En trois jours, les Açores ! Qui aurait pu imaginer un tel scénario pour une Route du Rhum. Plus d'un tiers du parcours entre Saint-Malo et la Guadeloupe avalé à près de 25 nœuds de moyenne ces dernières heures… Avec sa route volontairement plus au Sud dès le premier jour, Lionel Lemonchois sur Gitana 11 a toujours bénéficié de conditions de navigation presque idéales et continue son cavalier seul en tête de la flotte talonné de près par ses poursuivants.
« J'ai enfin réussi à régler mes problèmes de téléphone mais pas encore ceux des e-mails… Ici, ça se passe plutôt bien : c'est assez paisible car on est sur un tapis roulant depuis lundi soir. Il y avait un peu de mer mais elle s'est bien aplatie dans la journée de mardi. Je navigue sous gennaker et grand voile haute depuis plus de 24 heures, à fond les ballons, et ça marche nickel. Le bateau va bien sous pilote ce qui me permet de dormir, de manger, d'être en bonne forme physique. Les conditions ne sont pas très dures mais il faut surtout être vigilant : là, j'ai quinze nœuds de vent et ça a dû monter jusqu'à 22 nœuds… Ce n'est pas violent ! Maintenant, il faut négocier les Açores. C'est un point névralgique de la course. Je fais totalement confiance à mes deux « suiveurs », Sylvain Mondon de Météo France et Yann Guichard, qui ont fait un superbe travail pour me positionner là ces premiers jours. Ils m'ont mis en situation de navigation saine et rapide en conservant une route plus au Sud que les autres trimarans. J'ai probablement eu moins de vent et de mer que ceux partis plus au Nord et c'est ce qui m'a permis d'être là où je suis. J'ai quand même failli me mettre sur le toit dans la bascule de noroît il y a 24 heures, beaucoup plus de ma faute que celle du bateau qui s'est mis sur la tranche. J'ai tout choqué en grand. J'ai attendu quelques secondes pour voir si le bateau redescendrait. C'est la première fois que ça m'arrive sur ce bateau. Mais je n'ai pas eu le temps d'avoir peur. »
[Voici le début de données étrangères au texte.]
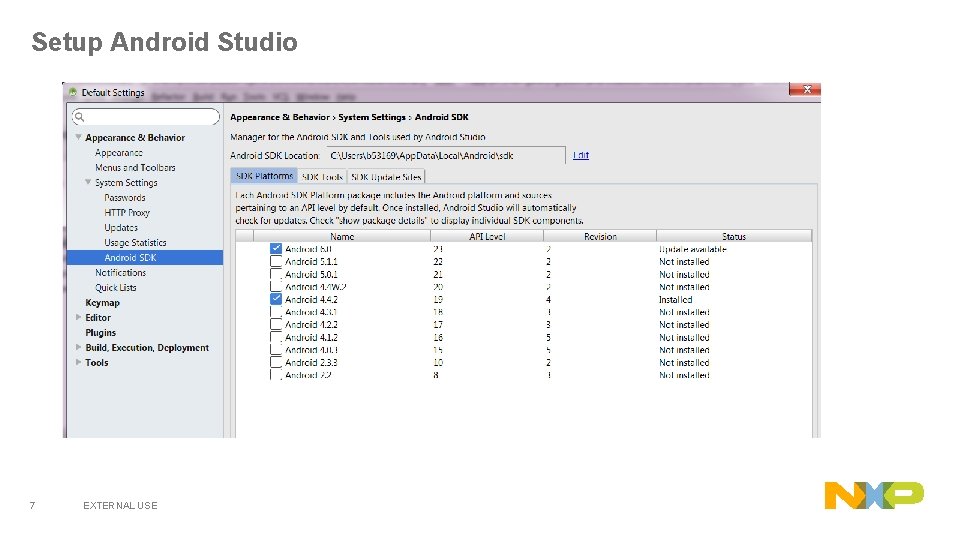This screenshot has width=960, height=540.
Task: Expand the Tools settings node
Action: [x=78, y=362]
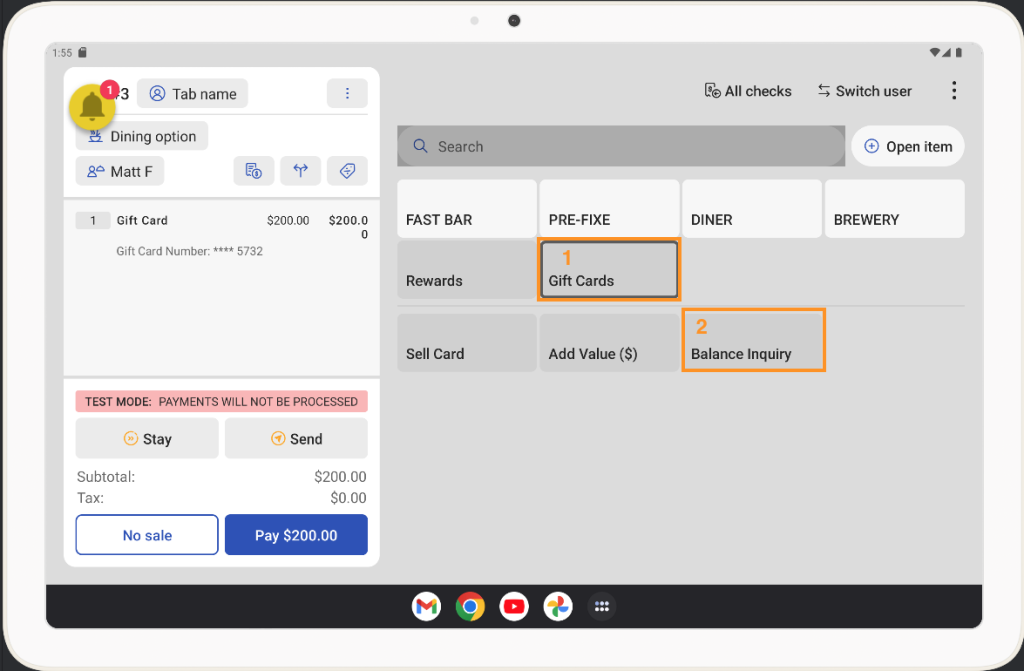Launch Chrome from the taskbar

[470, 606]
Quant à Thierry Duprey du Vorsent sur Gitana 12 qui concède 260 milles à son confrère du Gitana Team, il poursuit sa route avec sérénité et patience, à son rythme qui s'avère finalement de plus en plus soutenu. Le novice du solitaire a appris à rester zen et concentré en gérant bien ses phases de sommeil et d'alimentation. Il devrait concéder une demie journée au leader à l'issue de la traversée des Açores, ce qui ne devrait pas être pénalisant en terme de météo après l'archipel.
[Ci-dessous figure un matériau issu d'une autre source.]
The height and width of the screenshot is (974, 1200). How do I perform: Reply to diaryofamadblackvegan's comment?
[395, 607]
Une fois les îles franchies, Gitana 11 va devoir obliquer plein Ouest dans un vent tournant au secteur Nord à Nord Est afin de sortir de cette dépression açorienne et de franchir un long front froid qui scinde l'Atlantique en deux. A suivre, un nouvel empannage en tout début de week-end pour ne pas aller s'engouffrer dans l'anticyclone des Bermudes et repiquer direction la Guadeloupe. A ce rythme, c'est après moins de dix jours de mer que cette huitième édition de la Route du Rhum accueillera le vainqueur !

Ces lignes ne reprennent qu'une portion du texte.